Atleast now I know why they weren't healing...

*Avoids scratching... Avoids it avoids it avoids it... Ack, this sucks!*

StarryDancer
September 18th, 2002, 03:44 PM
Sounds like your skin is reflecting your emotional state right now, Emerald. I agree that meditation might offer you some short-term relief. For long-term relief, start working on your "Plan B", of what you want to do with your life if you can't get to the school of your dreams...

Pan
September 18th, 2002, 06:05 PM
I, too, have a problem about bottling up anger. I don't blow up at people, and I *surely* don't release it. I just shove it inside where it won't hurt anyone but me.

I don't know how to get rid of it. I've even tried a stress-release ritual that involved stomping cornmeal into the rug by dancing on it... but I couldn't let it go.

When I tried to get rid of the bottle inside.. it was like I was getting rid of a part of myself.
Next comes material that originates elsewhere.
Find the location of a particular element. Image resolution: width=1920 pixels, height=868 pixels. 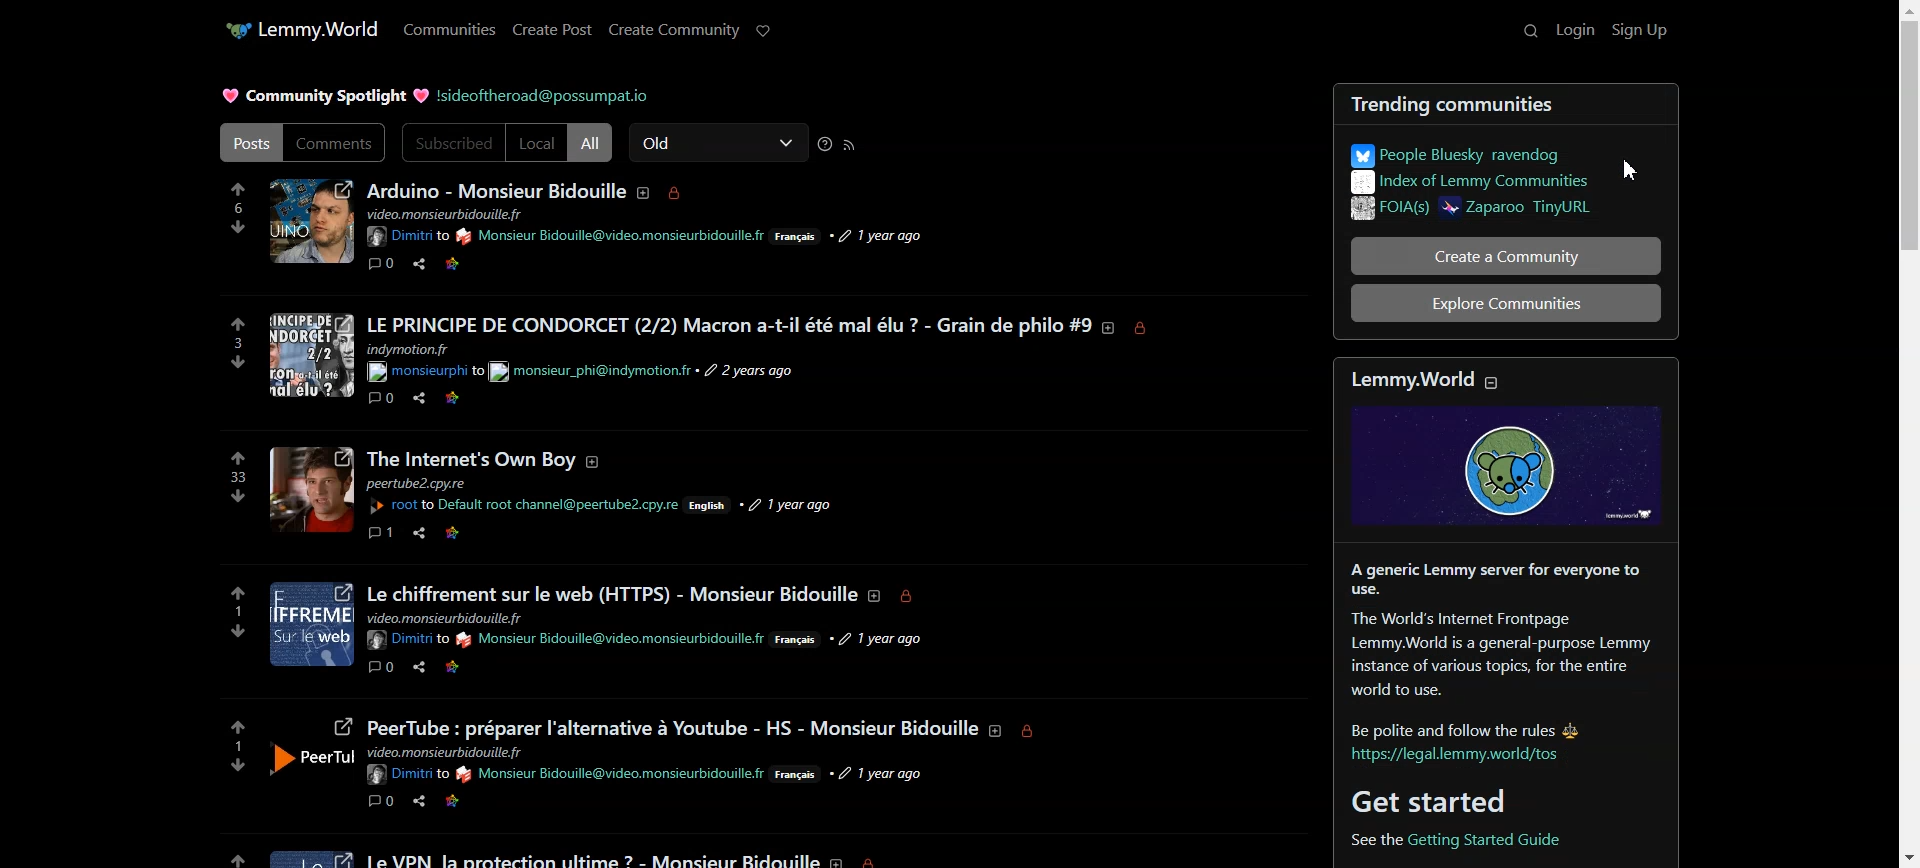

Trending communities is located at coordinates (1512, 103).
Like I was slicing off my arm or something.

I just couldn't do it.

What can I do?

Emerald Oak
September 18th, 2002, 06:12 PM
(Call me Oak... Calling me "Emerald" may give people the impression that I'm a woman, which could cause confusion ;))

Loki: Everyone's right that releasing your anger is the best way to do things--You're not losing a part of yourself, the bottle is still there, it's just on reserve for when you need it. If it were gone, we'd all be in big trouble :nyah: I think that explains how some people wear their emotions on their sleeve; No bottle.

Azure
September 18th, 2002, 09:49 PM
Okay, Oak boy.

I don't honestly believe in curses. I will tell you that the past 12 months have been the most horrible of my life - I've lost both my grandmothers, dealt with my father's cancer, my mother broke her arm and was an invalid forever, my dog was killed in a freak accident, my career got way side tracked - all sorts of horrible things, all grouped together.

Things honestly couldn't have been worse. However - in the course of it all, an acquaintance became a dear friend, became the love of my life, all unexpectedly and I now have serious plans to change nearly everything. It's like a rose bush growing out of an ash heap.

Everything will not suck eternally unless you let it.

meditate by all means.

If you do spells, then do simple spells for self love and growth and change.

And know that the Universe has a plan for you. And out of the worst sometimes the best comes. Which doesn't mean you won't have times that you hurt and are miserable, but that there are other possibilities out there.

SpikesPet5150
September 18th, 2002, 10:00 PM
Reminds me of my old boss. She would explode at all of us one minute, and then the next, be crying and apologizing. Honestly, one minute. It was scary to see. Turns out she was bi-polar and she's taking medication for it now.
~Bree

Emerald Oak
September 19th, 2002, 02:35 PM
Bi-polar? Yikes, that's scary... Maybe I'm bi-polar? Ack! Maybe I'm a hypochondriac! I must be dying!! AAAAAAAHHHHHH!!!


Azure: My first and only teacher left me with this: A teacher isn't one person you can learn from, it's the world. Everyone and anyone can be your teacher, as long as you learn from them.

You've been a great teacher by far ;)

Tiana_Ecarias
September 21st, 2002, 01:27 AM
To Oak: Well, the phrase a friend always said, "Shit happens, and shit grows roses, no shit, no roses."

So, perhaps things will get better, I believe they will, and hope for the best for you.

To Loki: I can understand about not wanting to let anger go, or not being able to. I took up hockey and kick boxing, it helped alot. *half grin* I took up the kick boxing more, since I already p[layed hockey. Also started learning fencing, sometimes the physical exertion helps, but it doesn't harm any one, ya know?